L’orizzonte rimane incerto. Il senso del limite — di cui Remo Bodei ha dato una lettura magistrale nel libro Limite (il Mulino) — appare sfuocato, dai tratti indistinti. Sarà per l’incertezza che ha contraddistinto certe comunicazioni in ambito scientifico, sarà per quei messaggi della prima ora, che affermavano l’inutilità di un dispositivo, per poi riconoscerlo indispensabile, ma questa dissolvenza dei limiti è un’esortazione alla frenesia. Il limite è un potente propulsore del progresso umano: sapere quali sono i nostri limiti infonde consapevolezza, mentre spinge a superarli per crescere. Non a caso Aristotele considerava l’àpeiron (senza péras, «limite») un concetto negativo, assimilabile all’infinito, lo stesso che Jorge Luis Borges confermava come estremamente pericoloso, proprio per l’assenza di misura. Questo perché se all’orizzonte di noi esseri finiti poniamo l’infinito, lo scompenso che ne deriva genera un malessere collettivo. Rasenta l’anomia, l’assenza delle regole che servono appunto a «limitare» i comportamenti umani. E senza regole non si sopravvive.
Nell’attesa che siano reintrodotte e rese note, prende la frenesia, l’urgenza di fare qualcosa. Solo una delle reazioni possibili a questo stato di cose. Non un effetto duraturo, bensì un’altra di quelle manifestazioni occasionali che segnalano la presenza di un disagio.
Come del resto accade con il languishing, una tendenza a distaccarsi dalla realtà e a osservarla con apatia: l’esatto contrario della frenesia, perché ognuno reagisce secondo la sua sensibilità. Le sfaccettature emotive sono tante quanto gli aspetti della società. Se il languishing rappresenta una reazione minoritaria e passiva alla pandemia la frenesia è il suo contraltare attivo, accresciuto dal furore di ristabilire le condizioni precedenti.
Tra il languire, attendendo gli eventi nella più assoluta indifferenza, e il prendere l’iniziativa, c’è uno scatto di consapevolezza. Muoversi è la modalità di sopperire alla mancanza di limiti, di tradurla in azioni da compiere prima che intervengano nuove limitazioni. E se il limite è etico, socialmente utile per uscire dallo stato di minorità, l’assenza del limite — purché temporanea — rompe un sistema consolidato e prepara nuovi equilibri.

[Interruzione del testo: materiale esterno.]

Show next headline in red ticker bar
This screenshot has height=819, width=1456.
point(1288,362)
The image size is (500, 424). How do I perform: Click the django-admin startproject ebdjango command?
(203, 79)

La frenesia che caratterizza il nostro presente, allora, prelude forse a un tempo nuovo. Dopo lo slow-food, che ci ha insegnato a rallentare e a curare la qualità dell’alimentazione, ci vorrebbe anche uno slow-biz: una modalità di vivere, lavorare e realizzarsi senza fretta, rispettando i nostri tempi biologici. Tanto la rotazione terrestre, almeno per il momento, non cambia.